RXプロジェクトの下にテーマごとの分科会を設け、具体的な研究を進める。ロボットやあらゆるモノがネットにつながる「IoT」などがテーマになっている。開発コストや人件費の負担は、個社で開発する場合に比べ半分になる。

両社は今後、タワークレーンを遠隔操作するためのシステム開発や建設資材を自動搬送するシステムの開発を共同で進める。竹中が開発した工事現場の清掃ロボットや、鹿島が開発した鉄骨の溶接ロボットなども、相互に利用する。

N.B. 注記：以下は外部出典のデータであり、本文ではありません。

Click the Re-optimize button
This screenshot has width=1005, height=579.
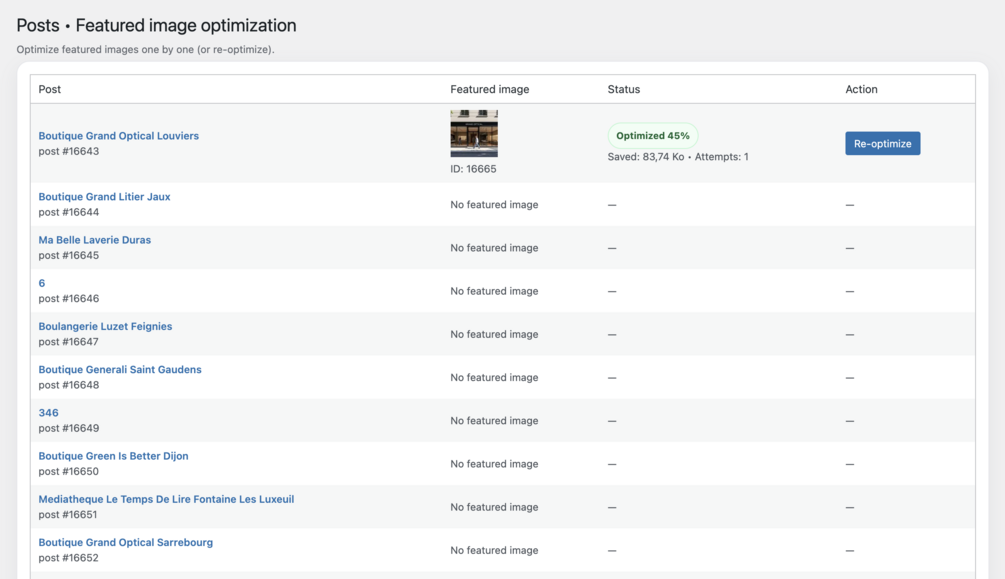(x=882, y=144)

両社はかねて資材の自動搬送システムで共同開発を進めており、それを発展させる形で今回の包括連携につながったとしている。

都内で開いた共同記者会見で、竹中工務店の村上陸太執行役員は「大手5社で同じ研究をし、同じ失敗をしていることもあった。開発を効率化する余地は大きい」と狙いを話した。

建設業界には2024年から残業規制が導入される。慢性的な人手不足に拍車がかかるおそれもあり、省力化や効率化は待ったなしだ。鹿島の伊藤仁常務執行役員は「残業規制で労働時間が15%減る」と試算し、「それまでに可能な限り開発を進めたい」と語る。

建設業ならではの事情もある。東京五輪・パラリンピックや好景気に支えられ、足元の工事量は多い。しかし人口減で長期的には市場が縮小することが懸念されている。

各社はこれまで個別の共同研究は進めているが、リニア中央新幹線の建設工事を巡る入札談合事件などの影響で包括的な提携に踏み出すことに対しては及び腰との見方も一部にあった。しかし業界を取り巻く環境の激変や危機意識が両社の背中を押したともいえる。

鹿島の伊藤常務執行役員は記者会見で「他の建設会社の参加も歓迎する」と呼びかけた。